Peptide-Based Delivery Vectors
Lab Members: Elenora Bolewska-Pedyczak, Molly Stief 

Jean Gariépy Research Laboratory has been working for many years on the design of peptide-based delivery vehicles.1-13 Drug delivery often remains the key step in turning new drugs (small molecules, peptides, proteins or DNA) into useful medicines. Delivery systems commonly used in the pharmaceutical industry can be grouped into either physical approaches (needles, gene gun, etc.) or chemical formulations (liposomes, polymer/nanoparticles and more recently cell-penetrating peptides). Viral vectors, although attractive as a strategy for gene delivery, present major challenges (immune response, large-scale production, toxicity) that can be more effectively answered with future advances in chemical, non-viral formulations.14

Currently some of the most interesting new vehicles for delivering drug cargos are cationic polymers. Cationic lipids and polymers (such as polyethylenimine, PEI) enter cells efficiently and are widely used as transfection agents in delivering plasmids and oligonucleotides into eukaryotic cells.15,16 These agents titrate the negative charges on nucleic acids resulting in condensed, cationic complexes that are readily internalized by cells. Short cationic peptides can also act as protein transduction domains (PTDs, also termed cell-penetrating peptides, or CPPs) and shuttle drugs, peptides, proteins, oligonucleotides as well as large macromolecules (up to several hundreds of nanometers in size) into cells.17-19 PTDs can also be introduced directly into recombinant proteins or synthetic peptides, generating biomolecular conjugates with a built-in ability to be internalized by cells. Typically, PTDs are sequences rich in lysine or arginine (Rn, where n ≥ 8) residues, with some sequences originally derived from basic domains of proteins, such as the Tat peptide from the HIV-1 Tat transcriptional transactivator and the Antennapedia homeodomain.20-29

Our laboratory has recently established the importance of multivalency in the endocytosis of PTDs into eukaryotic cells: when presented on a defined scaffold as a multivalent ligand, the overall affinity, or avidity, for its receptor is greatly enhanced over the affinity of a monovalent counterpart.1,2 Our laboratory has demonstrated that peptide dendrimers act as efficient delivery vehicles for drugs, biogenic peptides and nucleic acids in vitro3,5-7 and in vivo.4 A rich source of peptide dendrimers can be found in the quaternary structure of natural proteins, and peptides derived from their oligomerization domains represent excellent candidates for engineering multivalent scaffolds. With a targeting ligand, such as a peptide hormone analogue, incorporated directly in the primary sequence, these oligomeric peptides self-assemble in a Lego-like fashion into compact, defined multivalent ligands.8 We have used, for example, the 30-residue tetramerization domain of the human p53 tumour suppressor, p53tet, as a scaffold to construct highly avid, tetravalent PTDs. These constructs exhibit greatly enhanced cell entry by receptor-mediated endocytosis relative to monovalent PTDs (Figure 1 = movie).1,2

An important design aspect with respect to noncovalently linked oligomers is the stability of their quaternary structure. Specifically, these oligomeric scaffolds must remain stable at low concentrations. To this end, we have developed and characterized a tandem-dimerized variant of the p53tet domain (Figure 2). This construct, termed p53tetTD, retains a dimeric structure at concentrations at which wildtype p53tet is monomeric (Figure 3).9 This is an example of a highly stabilized oligomeric scaffold that would resist dissociation at dilute concentrations.

 

Figure 1. Short film highlighting the import and nuclear localization of one of our p53tet peptide delivery vectors (10R-p53tet) into CHO cells. The peptide 10R-p53tet is labeled with an N-terminal fluorescein group (green color). The film was assembled using merged phase contrast and confocal images of live, unfixed CHO cells exposed to the peptide over a one-hour period1.

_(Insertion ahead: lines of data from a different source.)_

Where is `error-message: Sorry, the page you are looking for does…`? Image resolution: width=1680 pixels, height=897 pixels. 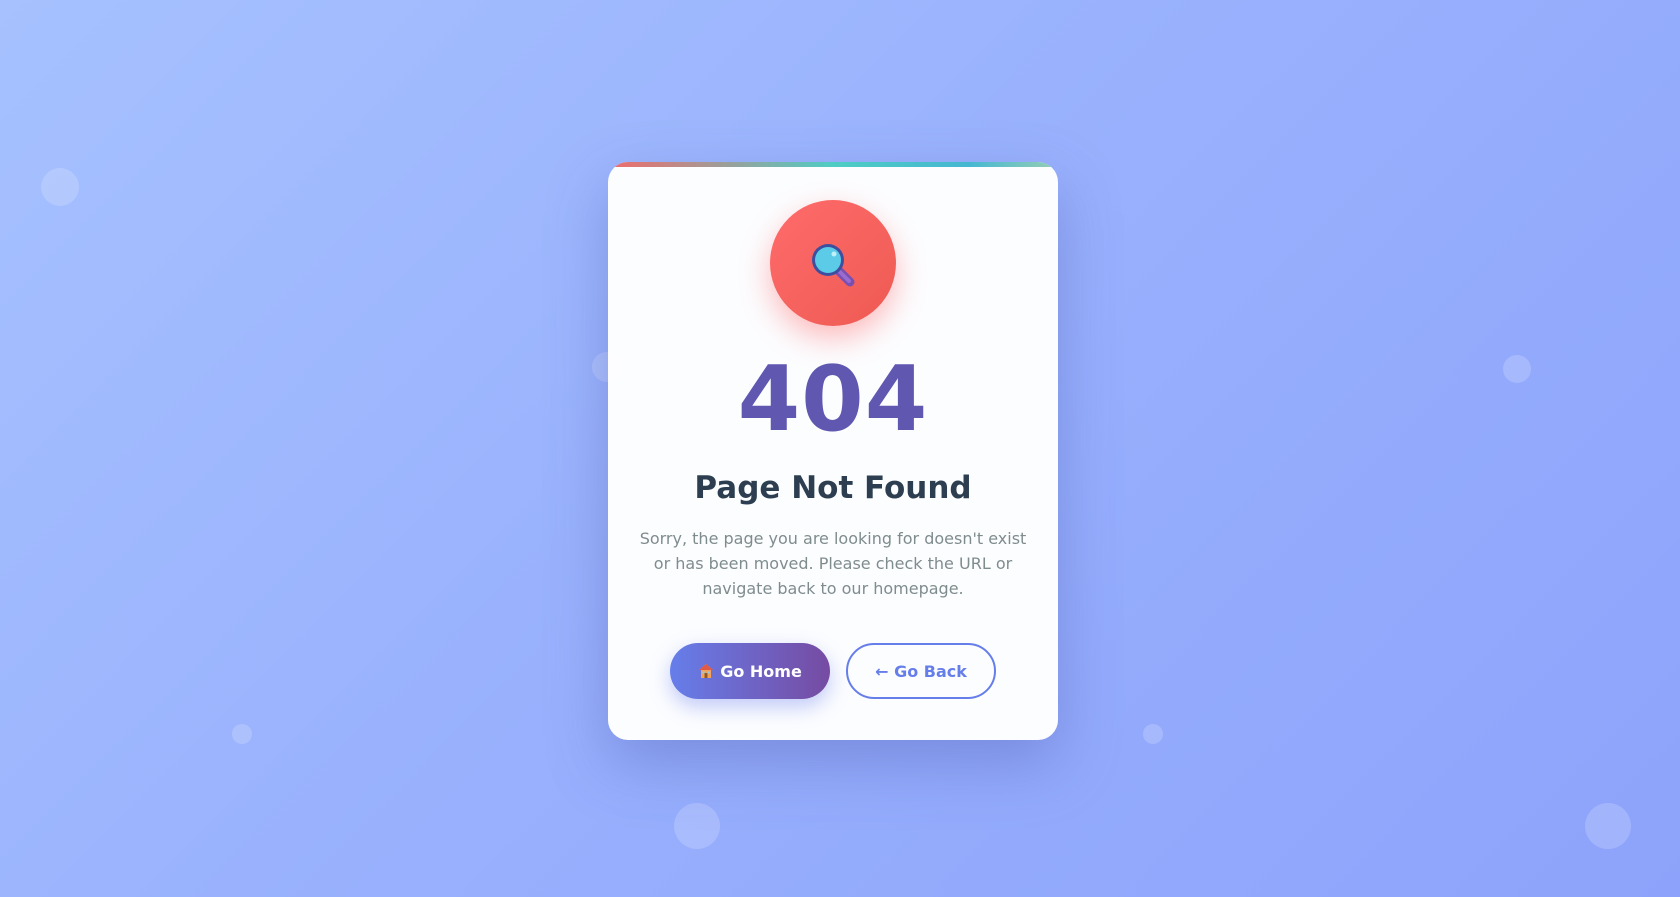 error-message: Sorry, the page you are looking for does… is located at coordinates (833, 564).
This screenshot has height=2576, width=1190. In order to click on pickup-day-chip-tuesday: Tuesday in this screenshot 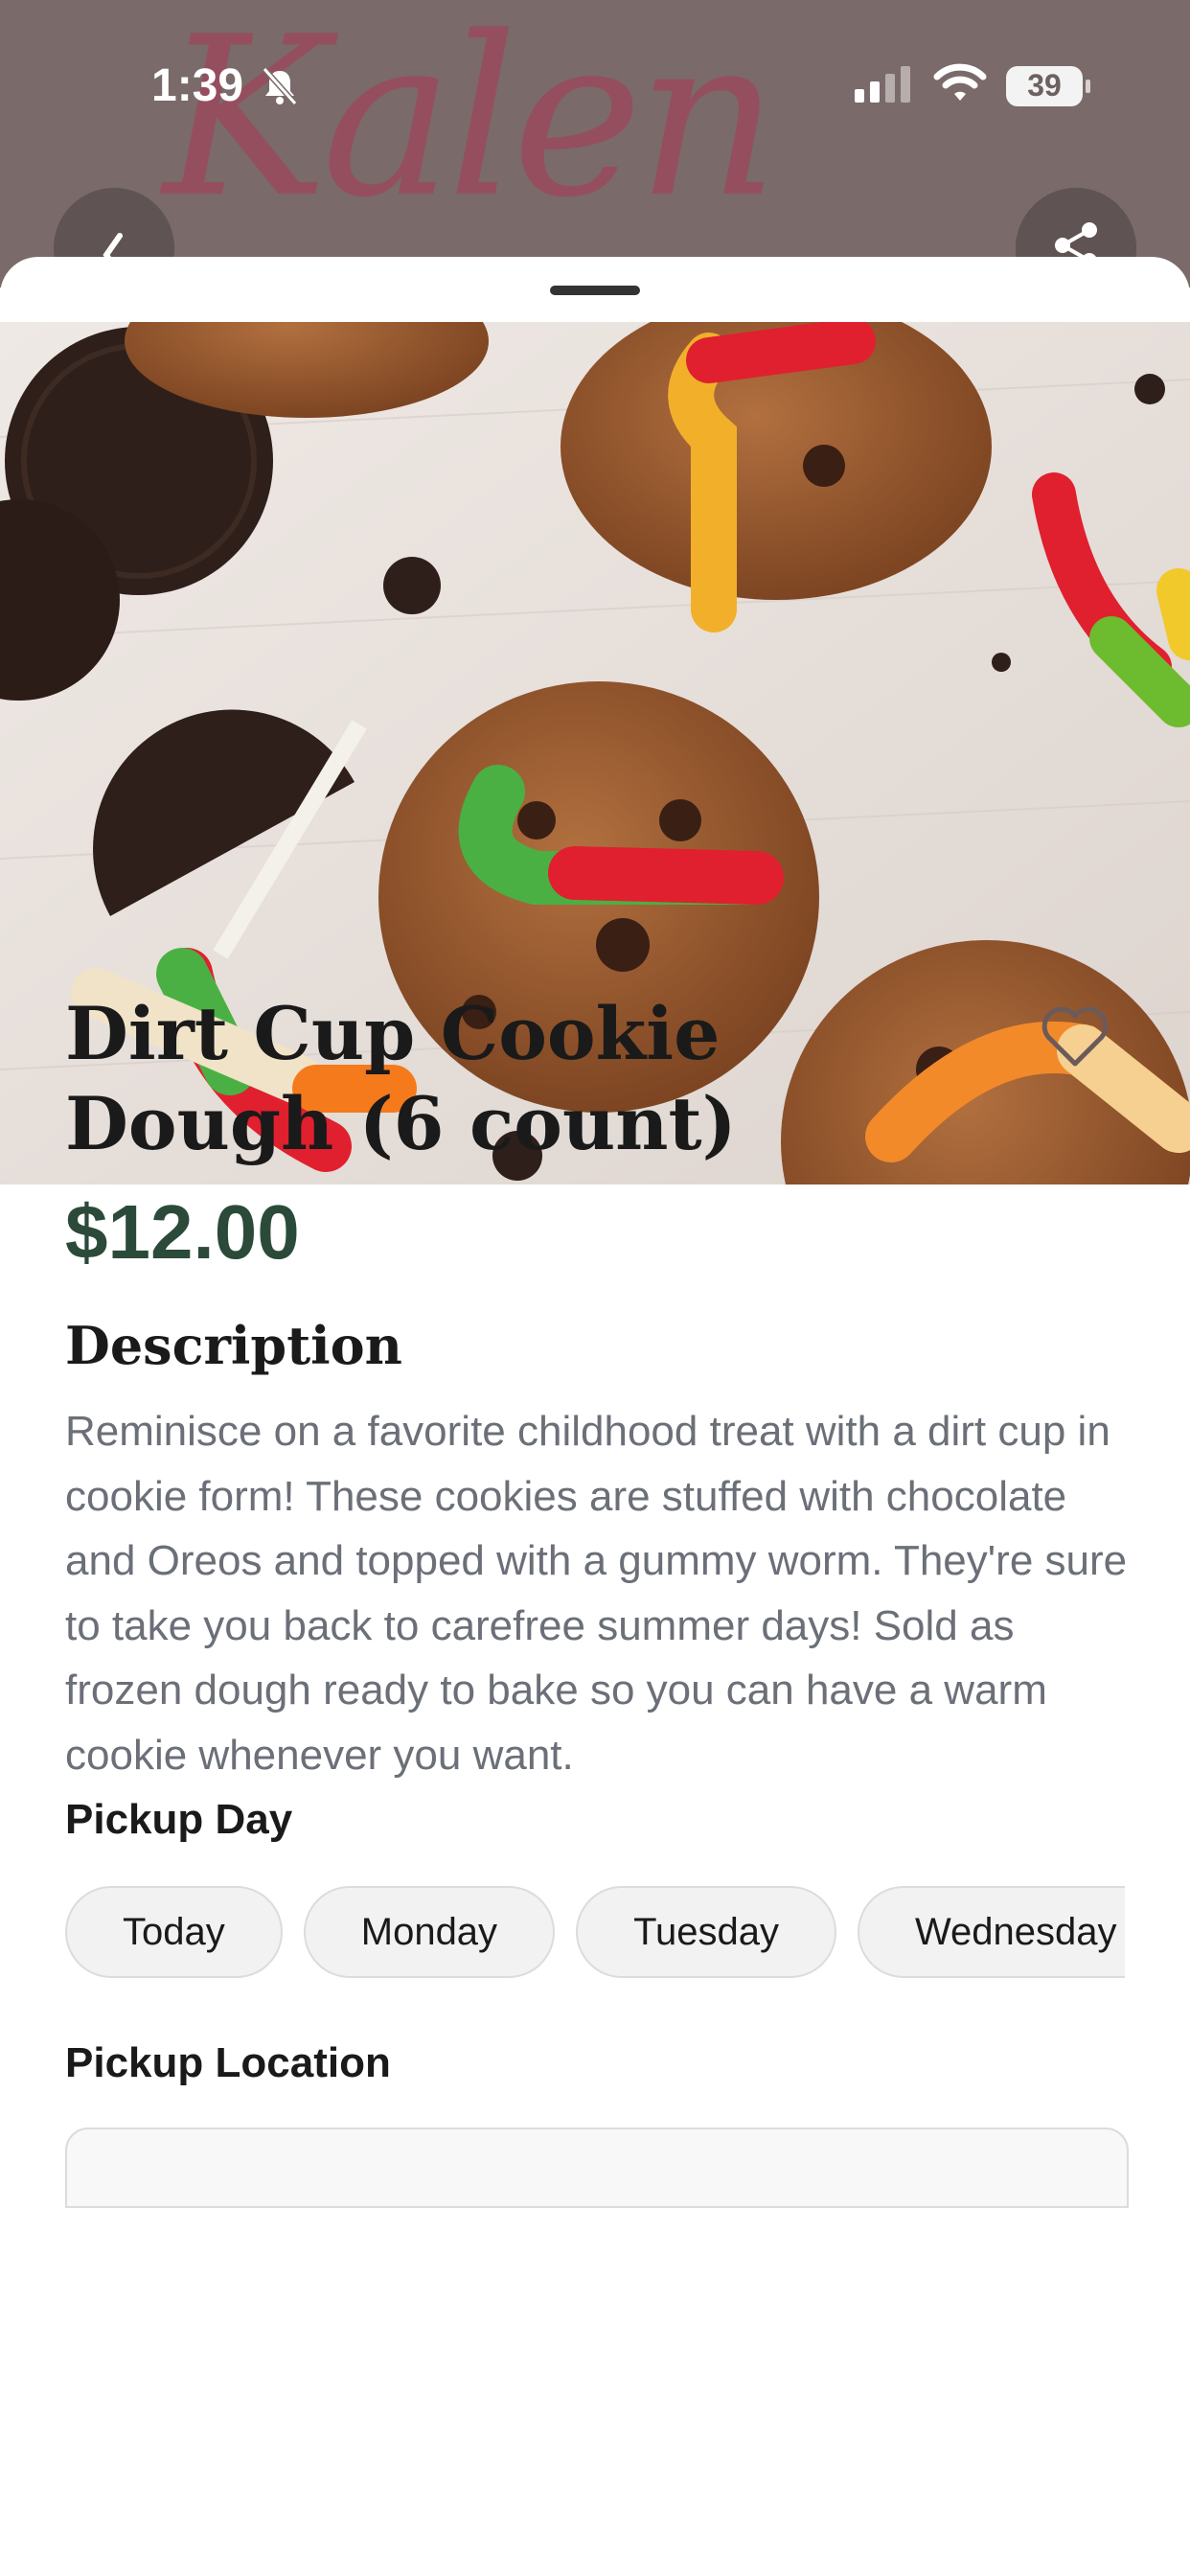, I will do `click(706, 1932)`.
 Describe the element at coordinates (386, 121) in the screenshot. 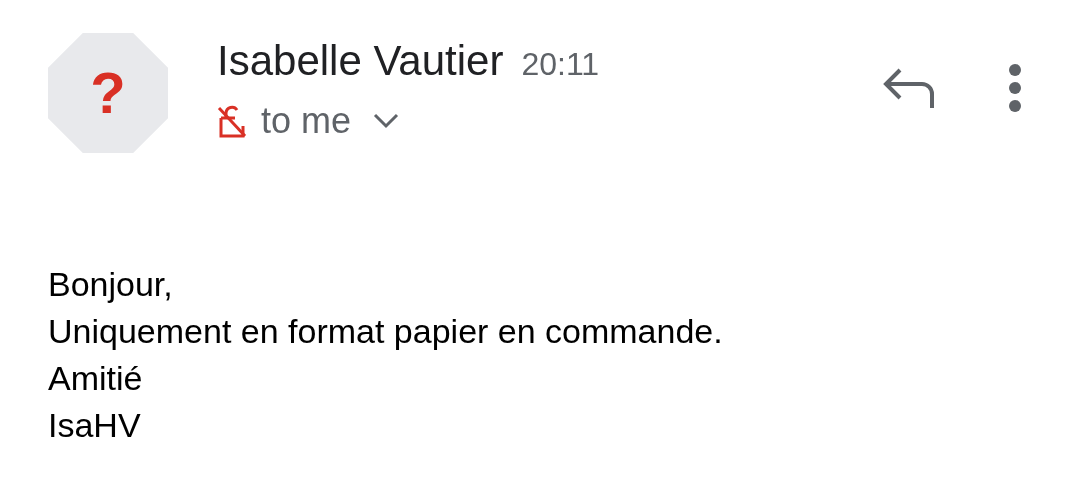

I see `details-toggle` at that location.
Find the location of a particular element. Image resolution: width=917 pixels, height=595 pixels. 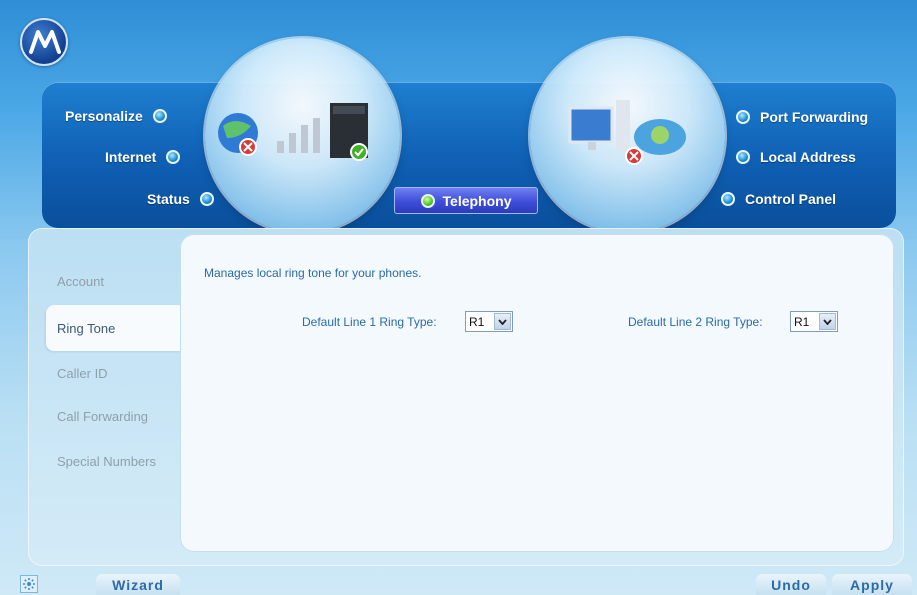

line1-ring-value: R1 is located at coordinates (477, 322).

Peptide Based Vectors Figure 1

Figure 2. (A) The oligomeric structure of the tetramerization domain of the human p53 tumour suppressor (p53tet, residues 325 to 355). (B) Predicted structure of a tandem-dimerized p53tet domain (linker shown in blue), p53tetTD2.

Peptide-Based Delivery Vectors

Figure 3. Comparative oligomeric stability of p53tetTD (open squares) relative to wildtype p53tet (solid squares) under physiological conditions. T50 is the transition temperature at which each oligomer is half-dissociated2.